Model-Assisted Bayesian Estimators for Ordinal Outcomes in RCTs
Published:Dec 30, 2025 19:53
•1 min read
•ArXiv
Analysis
This paper addresses the limitations of traditional methods (like proportional odds models) for analyzing ordinal outcomes in randomized controlled trials (RCTs). It proposes more transparent and interpretable summary measures (weighted geometric mean odds ratios, relative risks, and weighted mean risk differences) and develops efficient Bayesian estimators to calculate them. The use of Bayesian methods allows for covariate adjustment and marginalization, improving the accuracy and robustness of the analysis, especially when the proportional odds assumption is violated. The paper's focus on transparency and interpretability is crucial for clinical trials where understanding the impact of treatments is paramount.
Key Takeaways
- •Proposes new, transparent summary measures for ordinal outcomes in RCTs.

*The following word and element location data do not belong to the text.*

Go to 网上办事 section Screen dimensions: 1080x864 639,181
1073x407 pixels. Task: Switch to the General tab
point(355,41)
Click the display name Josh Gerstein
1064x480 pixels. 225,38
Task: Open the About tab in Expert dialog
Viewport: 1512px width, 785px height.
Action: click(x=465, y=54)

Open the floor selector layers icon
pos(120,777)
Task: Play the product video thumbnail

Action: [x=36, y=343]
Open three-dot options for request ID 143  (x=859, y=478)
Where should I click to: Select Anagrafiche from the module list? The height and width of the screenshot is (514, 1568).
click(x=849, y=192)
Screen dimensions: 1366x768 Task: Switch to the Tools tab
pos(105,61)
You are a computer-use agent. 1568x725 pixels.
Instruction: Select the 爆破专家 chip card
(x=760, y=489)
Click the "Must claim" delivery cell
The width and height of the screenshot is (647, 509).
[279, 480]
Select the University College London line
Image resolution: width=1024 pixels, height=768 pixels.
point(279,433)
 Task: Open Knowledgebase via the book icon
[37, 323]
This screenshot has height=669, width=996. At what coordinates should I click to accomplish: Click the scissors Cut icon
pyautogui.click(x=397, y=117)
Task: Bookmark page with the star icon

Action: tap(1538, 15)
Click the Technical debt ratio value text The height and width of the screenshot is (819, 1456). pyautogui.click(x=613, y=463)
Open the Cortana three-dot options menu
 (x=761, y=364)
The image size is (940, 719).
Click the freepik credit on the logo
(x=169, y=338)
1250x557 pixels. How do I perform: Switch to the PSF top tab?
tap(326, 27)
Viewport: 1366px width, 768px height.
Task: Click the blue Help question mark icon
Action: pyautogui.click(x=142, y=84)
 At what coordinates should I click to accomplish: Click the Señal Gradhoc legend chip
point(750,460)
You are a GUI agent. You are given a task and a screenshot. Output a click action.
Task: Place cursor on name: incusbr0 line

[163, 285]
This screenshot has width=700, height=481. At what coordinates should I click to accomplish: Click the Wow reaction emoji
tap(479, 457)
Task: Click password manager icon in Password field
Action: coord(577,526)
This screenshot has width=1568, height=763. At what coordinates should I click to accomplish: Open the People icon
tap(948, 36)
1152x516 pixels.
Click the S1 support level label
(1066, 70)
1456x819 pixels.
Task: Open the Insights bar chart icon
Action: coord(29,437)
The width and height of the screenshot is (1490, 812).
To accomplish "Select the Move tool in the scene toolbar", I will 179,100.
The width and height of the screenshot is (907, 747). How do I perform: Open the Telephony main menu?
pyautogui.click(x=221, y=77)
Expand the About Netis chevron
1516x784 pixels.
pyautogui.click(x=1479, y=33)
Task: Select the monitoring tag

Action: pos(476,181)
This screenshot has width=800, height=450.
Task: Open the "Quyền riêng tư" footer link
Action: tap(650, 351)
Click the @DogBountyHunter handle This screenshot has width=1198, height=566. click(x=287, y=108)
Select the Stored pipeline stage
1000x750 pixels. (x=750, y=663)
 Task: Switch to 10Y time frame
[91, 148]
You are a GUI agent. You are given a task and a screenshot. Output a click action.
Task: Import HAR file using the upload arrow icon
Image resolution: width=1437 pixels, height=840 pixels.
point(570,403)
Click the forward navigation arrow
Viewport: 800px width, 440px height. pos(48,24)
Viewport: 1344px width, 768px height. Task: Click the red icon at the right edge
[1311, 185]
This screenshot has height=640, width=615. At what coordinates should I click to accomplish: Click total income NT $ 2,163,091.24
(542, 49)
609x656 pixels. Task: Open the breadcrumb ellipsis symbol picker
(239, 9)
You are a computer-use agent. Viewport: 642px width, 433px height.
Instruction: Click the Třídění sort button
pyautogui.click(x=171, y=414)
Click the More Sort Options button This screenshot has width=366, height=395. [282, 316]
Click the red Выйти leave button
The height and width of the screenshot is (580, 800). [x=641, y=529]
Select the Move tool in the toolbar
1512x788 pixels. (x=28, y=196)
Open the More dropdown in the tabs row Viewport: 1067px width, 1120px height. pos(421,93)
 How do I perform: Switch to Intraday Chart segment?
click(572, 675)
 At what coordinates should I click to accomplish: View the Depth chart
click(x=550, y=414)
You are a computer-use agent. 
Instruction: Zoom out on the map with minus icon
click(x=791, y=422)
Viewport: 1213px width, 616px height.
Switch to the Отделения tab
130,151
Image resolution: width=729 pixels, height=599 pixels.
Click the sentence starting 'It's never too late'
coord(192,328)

- •Develops model-assisted Bayesian estimators for these measures.
- •Addresses the limitations of proportional odds models, especially when the proportional odds assumption is violated.
- •Provides a weighting scheme with appealing invariance properties.
- •Demonstrates good performance through simulations and a real-world example (COVID-OUT trial).
Reference
“The paper proposes 'weighted geometric mean' odds ratios and relative risks, and 'weighted mean' risk differences as transparent summary measures for ordinal outcomes.”